Peanut Butter Banana Smoothie Bowl Recipe
Peanut butter and banana teamed up to create a smoothie bowl so good, it makes breakfast feel like dessert. This vegan delight blends creamy peanut butter with ripe bananas, delivering natural sweetness and protein-packed goodness. Thick, luscious, and topped with your favorite crunchy bits, it screams “I’m healthy but fun.” Perfect for mornings when you want energy without sacrificing flavor or sanity. Whip it up in minutes—no fancy gadgets, just pure yum.
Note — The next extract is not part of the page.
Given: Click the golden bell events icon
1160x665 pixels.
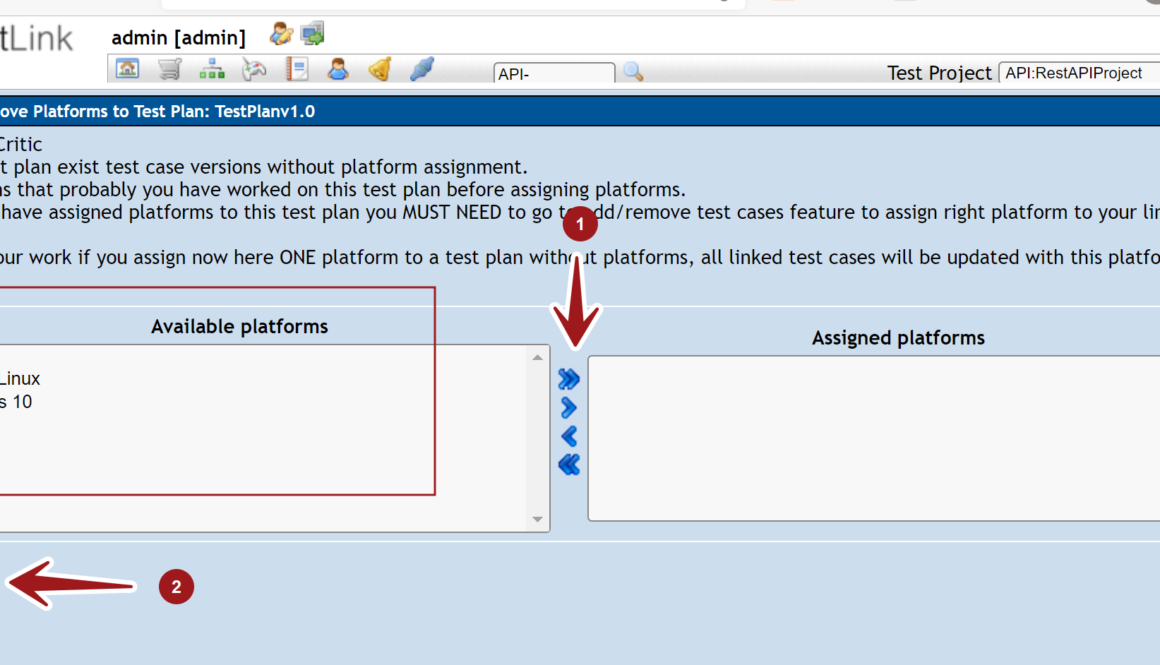Looking at the screenshot, I should (x=380, y=69).
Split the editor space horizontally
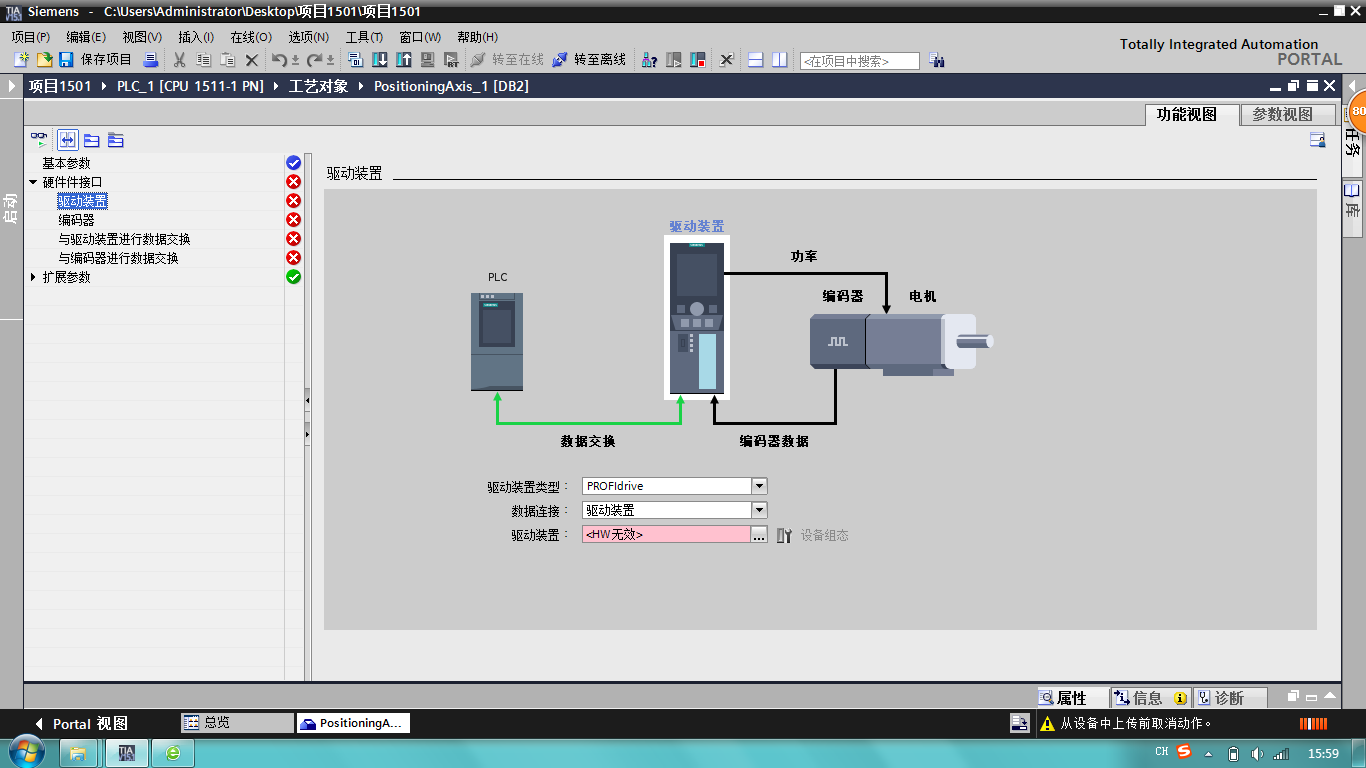This screenshot has height=768, width=1366. pyautogui.click(x=756, y=60)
If you crave a breakfast that fuels your hustle and still feels like a treat, this smoothie bowl’s your new BFF. Simple, satisfying, and totally Instagram-worthy.

Peanut Butter Banana Smoothie Bowl Recipe
Ingredients
- Ripe banana: 1 large
- Peanut butter natural, unsweetened: 2 tbsp
- Almond milk or any plant milk: 1 cup
- Rolled oats: ¼ cup
- Maple syrup optional: 1 tsp
- Chia seeds: 1 tbsp
- Toppings granola, sliced fruit, nuts: as desired
Instructions
- Blend banana, peanut butter, almond milk, oats, chia seeds, and maple syrup until smooth.
- Pour mixture into bowls.
- Add your favorite toppings generously.
- Serve immediately and enjoy the creamy goodness.
Notes
Nutritional Values (Per Serving)
- Calories: 280
- Total Fat: 14g
- Saturated Fat: 2g
- Carbohydrates: 30g
- Fiber: 6g
- Protein: 8g
Vitamins and Minerals (Per Serving)
- Vitamin A: 6%
- Calcium: 15%
- Iron: 12%
- Vitamin C: 10%
- Magnesium: 14%
Additional Notes/Tips to Enhance Flavor
- Freeze the banana for a thicker texture.
- Swap peanut butter with almond or cashew butter for variety.
- Sprinkle cinnamon or cocoa powder for extra zing.
- Use seasonal fruits as toppings to stay fresh and fun.